E.E. Cummings said, "It takes courage to grow up and become who you really are." I admire those who have stepped into their adult shoes with ease. It has taken me a bit longer than most, but I'm getting there. I'm realizing the difference between having goals and chasing foolish ventures. It is a weakness of mine to always be looking for the next best thing. It has caused me to overlook some great things and people in the past. Perhaps I have even overlooked some great things inside of me that I thought needed to be different. Being comfortable in our own skin is a sign of maturity and growth. I let my growth get a bit stunted instead of accepting the person that has been changing. Instead of embracing my independence, I have been hiding from it for a long time.
I'm tired of hiding out. I don't want to miss out on the good stuff because I think there's something better. Last month, I returned to a place that has always felt the most like home to me and could not be happier. I feel as if I had to leave in order to come back and see how much I truly missed it and the people I care about most. Coming back took more courage than I realized because it made me finally accept myself as I am...not who I think I'm supposed to be. No one can tell me the life I'm supposed to be living. We make our own definitions of success for ourselves. I define success as doing something that makes you happy and being able to balance that with having fun with friends who accept you and support you regardless.

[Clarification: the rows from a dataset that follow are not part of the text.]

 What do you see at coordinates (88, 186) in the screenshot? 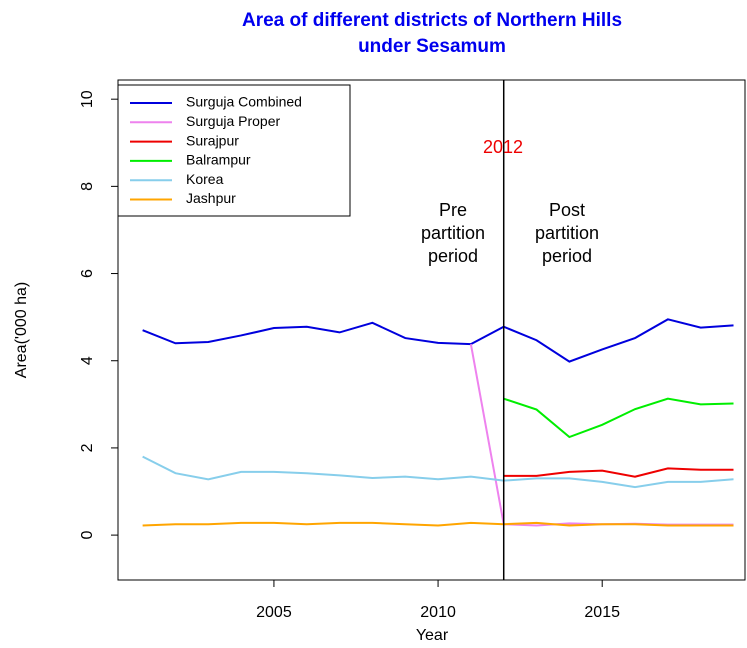
I see `y-tick-label: 8` at bounding box center [88, 186].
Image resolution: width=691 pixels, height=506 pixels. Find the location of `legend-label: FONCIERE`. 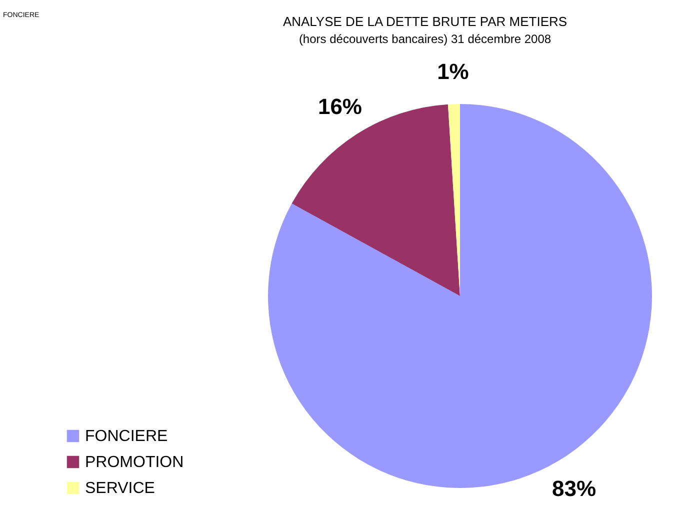

legend-label: FONCIERE is located at coordinates (126, 436).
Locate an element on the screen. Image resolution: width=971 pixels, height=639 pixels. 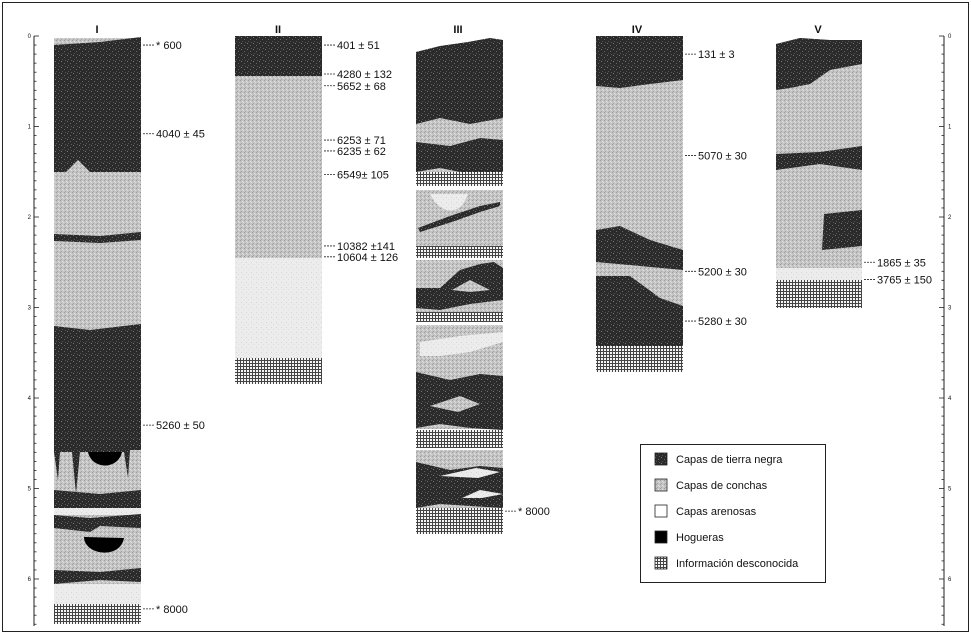
date-label: 3765 ± 150 is located at coordinates (904, 280).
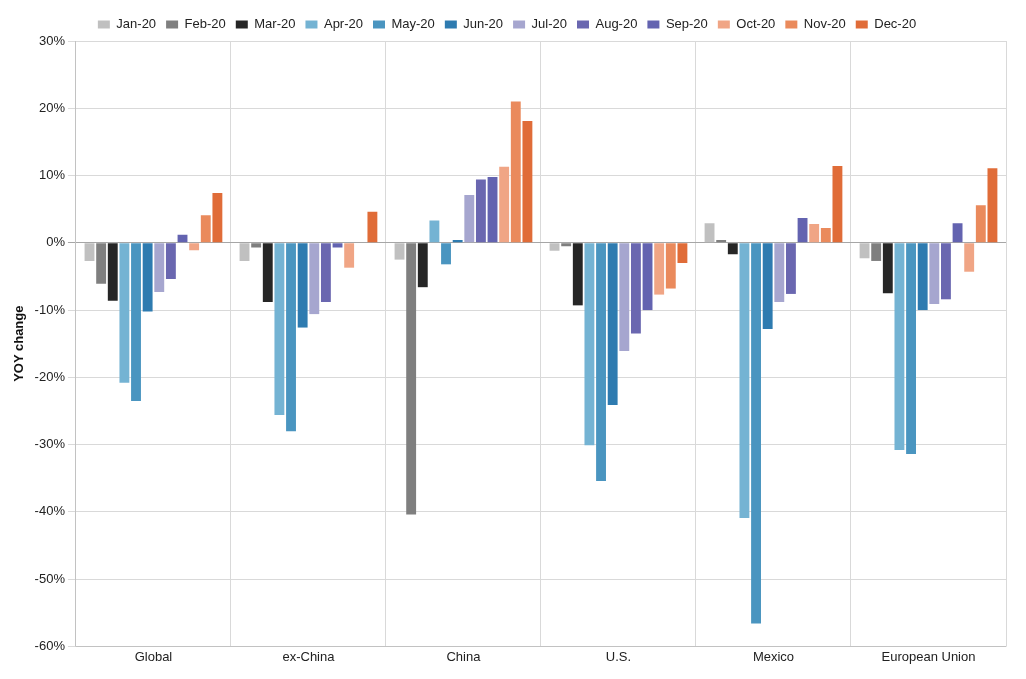 The height and width of the screenshot is (679, 1026). Describe the element at coordinates (52, 40) in the screenshot. I see `y-tick-label: 30%` at that location.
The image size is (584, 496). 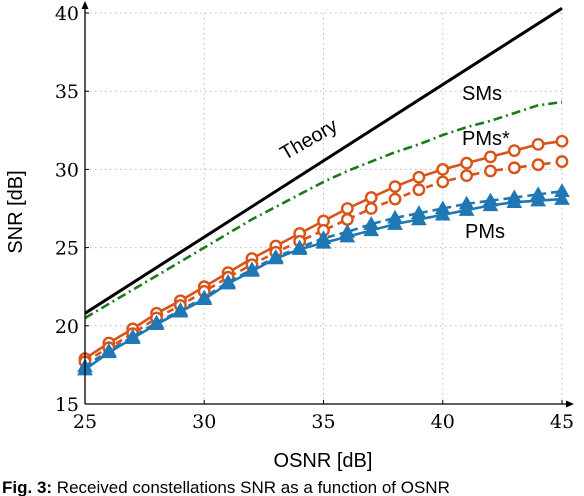 What do you see at coordinates (482, 94) in the screenshot?
I see `annotation-sms: SMs` at bounding box center [482, 94].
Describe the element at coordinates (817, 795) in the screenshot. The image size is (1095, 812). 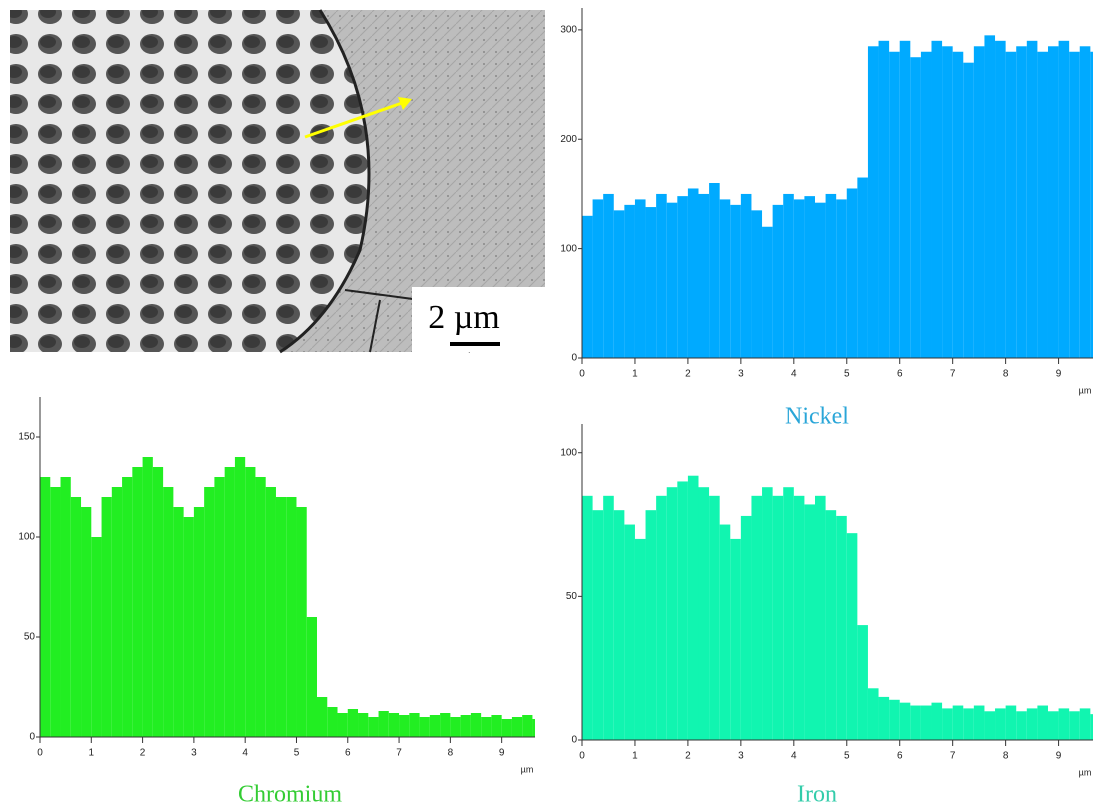
I see `chart-title: Iron` at that location.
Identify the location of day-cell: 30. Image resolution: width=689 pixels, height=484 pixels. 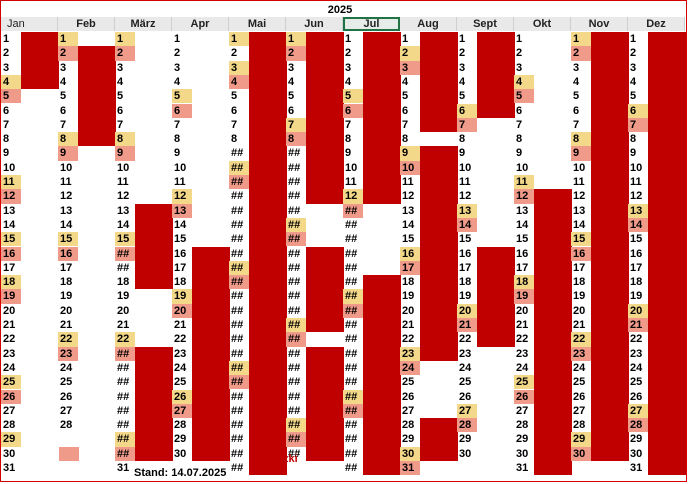
(466, 454).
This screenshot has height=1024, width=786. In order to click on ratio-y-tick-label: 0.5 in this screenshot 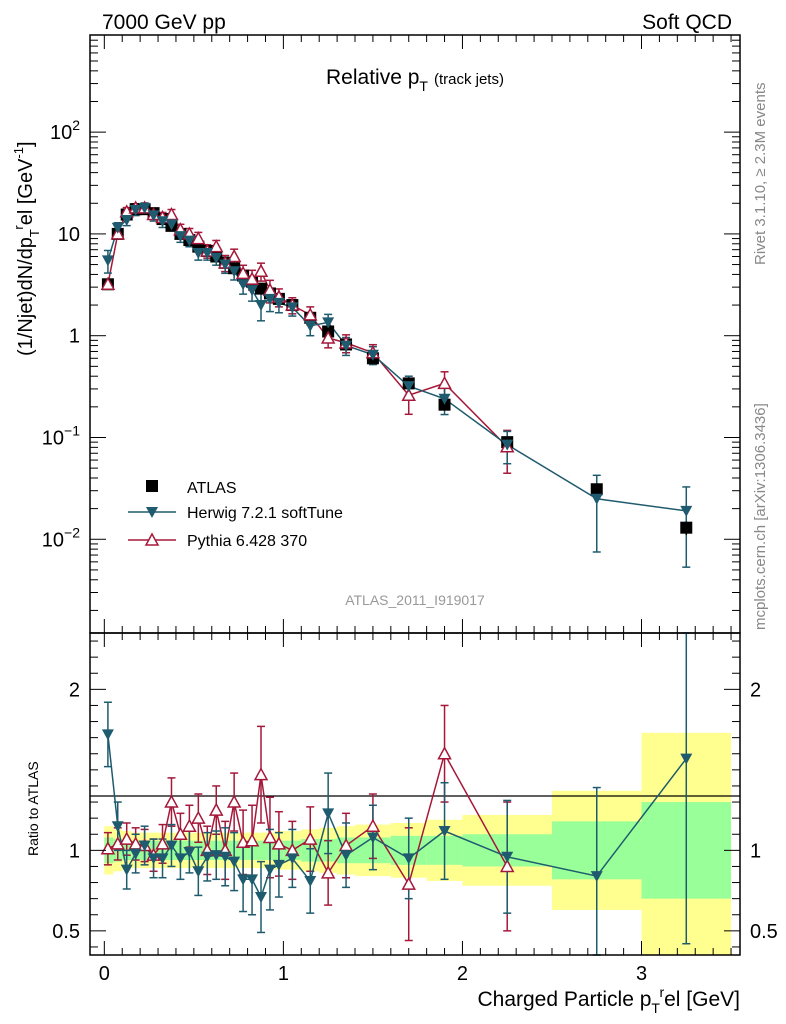, I will do `click(66, 932)`.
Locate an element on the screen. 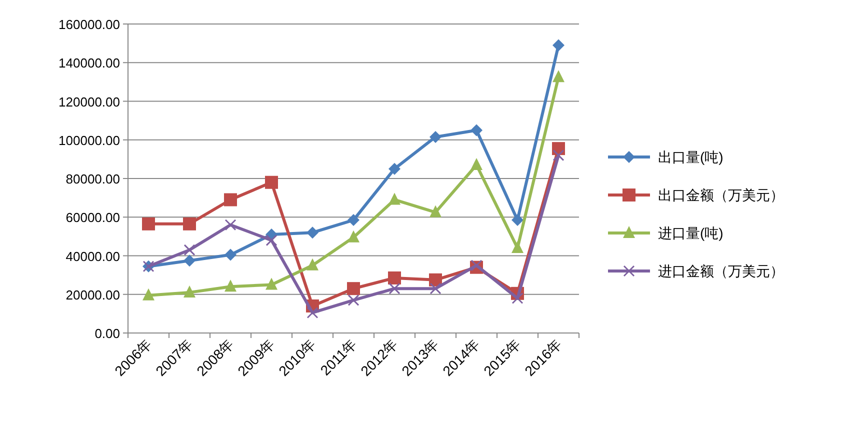 The height and width of the screenshot is (425, 867). y-tick-label: 0.00 is located at coordinates (107, 334).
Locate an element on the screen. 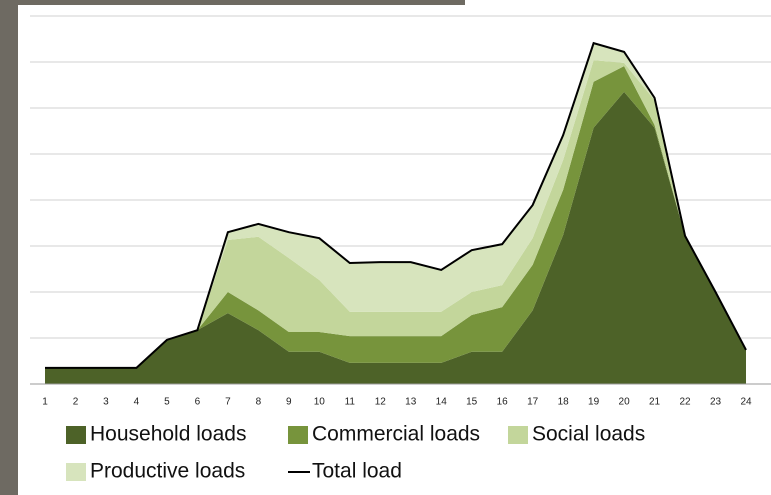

Now that I am getting more and more comfortable in my skin, I am finding that my personal relationships are becoming easier to define and maintain. My professional life can be a three ring circus, so I need my personal life to be effortless. I have learned that open communication and being honest about what I want is getting me what I want. I am lucky to have people in my life that appreciate this honesty. I used to be okay with gray areas and since I've boycotted those, I find I am much happier and less stressed. Obviously from time to time, our personal relationships will have a few hurdles to climb but the good ones should make our lives easier and help us to continue growing. I doubt I'll ever fully "grow up" but I can finally say I know who I am. I'm no longer afraid of who that is. I'm actually kind of proud of her.